[EXERCISE REQUIREMENTS]
From the Nickel Boys review, copy out word for word the portion that begins with the words containing "In Colson Whitehead’s" and ends with "with unfortunate circumstances.".

[DOCUMENT PASSAGE]
— START —
In Colson Whitehead’s latest novel, Nickel Boys, he takes us to a reform school in Florida. At the Nickel Academy, juveniles are regularly tortured and sometimes murdered. As a result, littered among the school’s property are unmarked graves. Elwood Curtis, the novel’s lead character, arrives at Nickel as an idealistic young man. He is bound for college — until he meets with unfortunate circumstances.

With this new novel, Whitehead forces us to contend with a criminal justice system that is more about profit than actual reform. As in his Pulitzer Prize and National Book Award-winning Underground Railroad, Whitehead interrogates a corrupt system that has haunted Americans for generations. With Nickel Boys, Whitehead continues to triumph in a literary space of his own invention.
— END —
[DATA PROVIDED]
— START —
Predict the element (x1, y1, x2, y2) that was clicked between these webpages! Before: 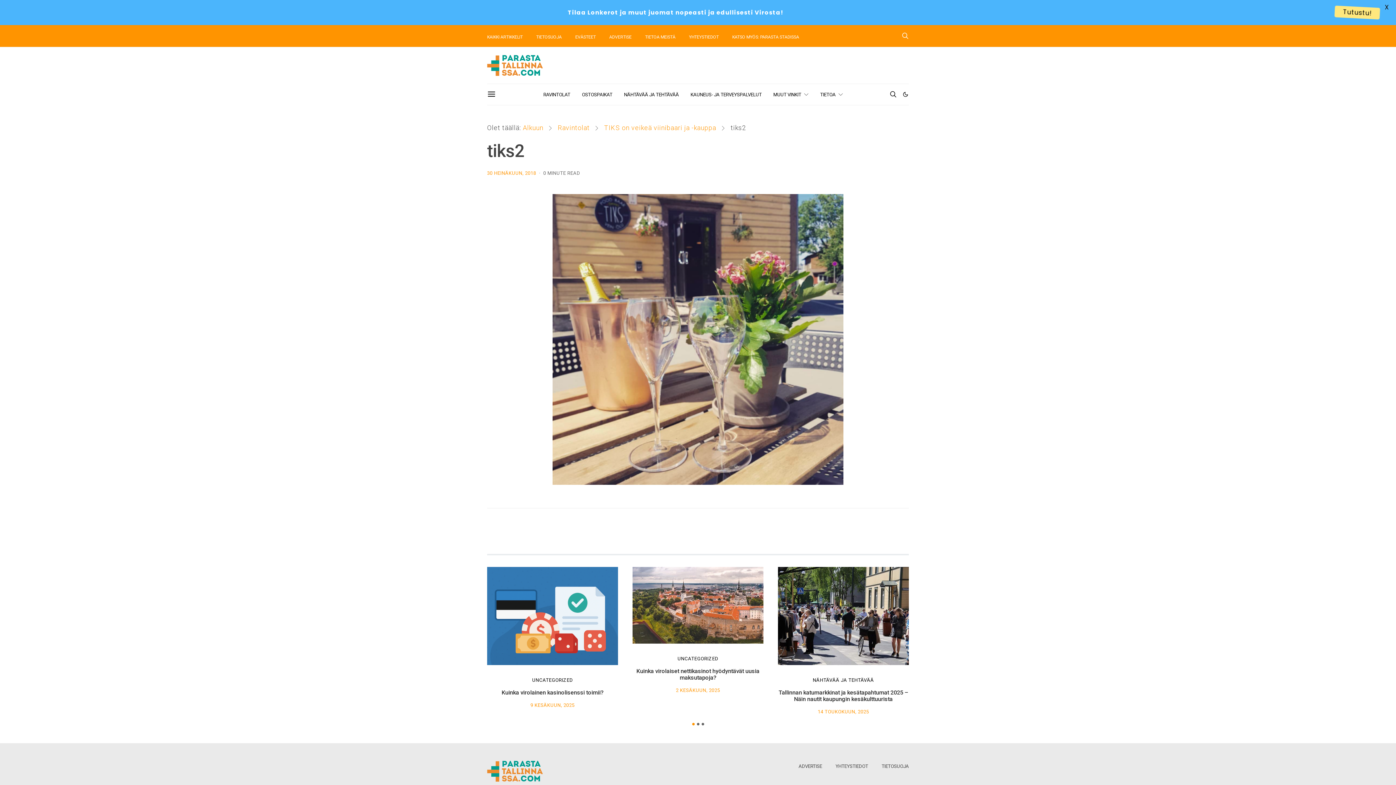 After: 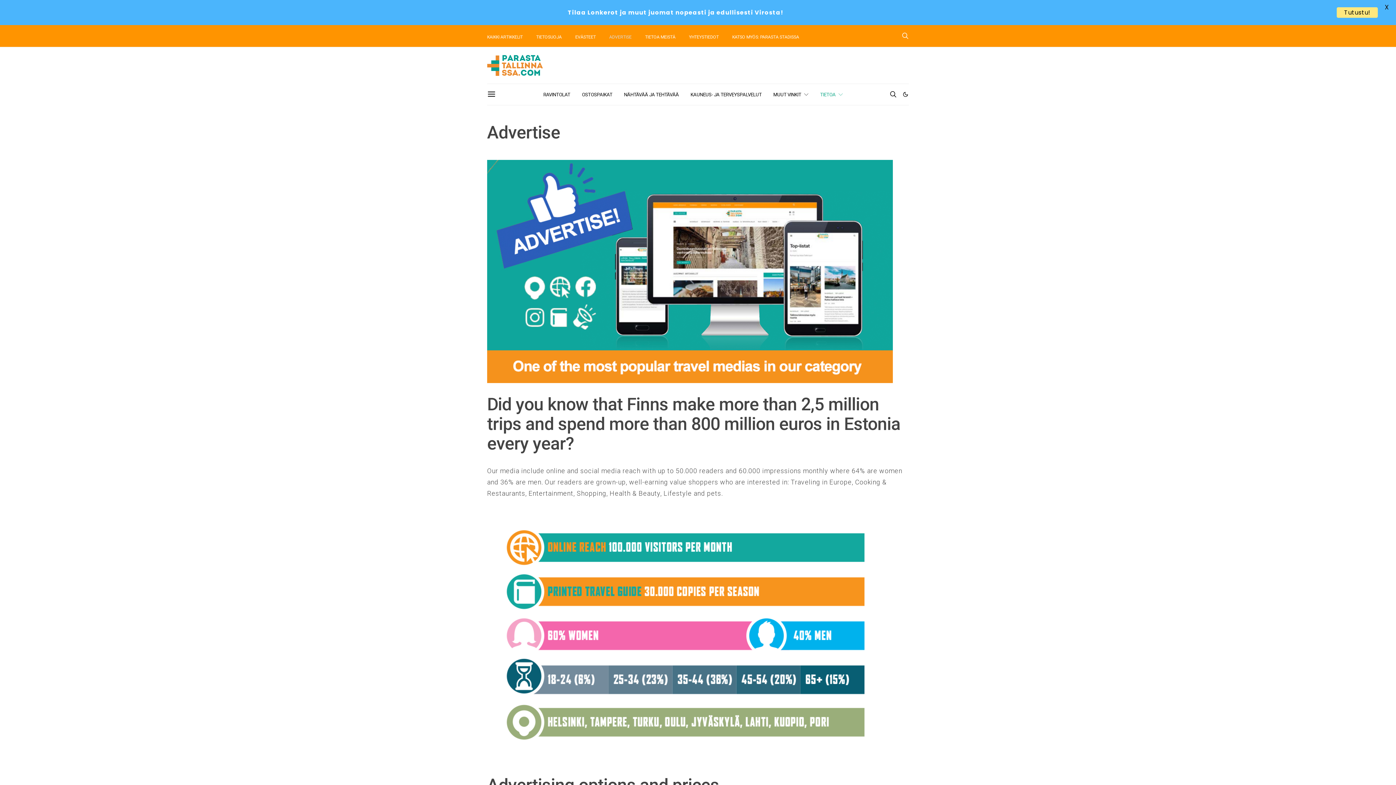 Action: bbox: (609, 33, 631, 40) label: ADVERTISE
— END —
[SOLUTION TO THIS PROBLEM]
In Colson Whitehead’s latest novel, Nickel Boys, he takes us to a reform school in Florida. At the Nickel Academy, juveniles are regularly tortured and sometimes murdered. As a result, littered among the school’s property are unmarked graves. Elwood Curtis, the novel’s lead character, arrives at Nickel as an idealistic young man. He is bound for college — until he meets with unfortunate circumstances.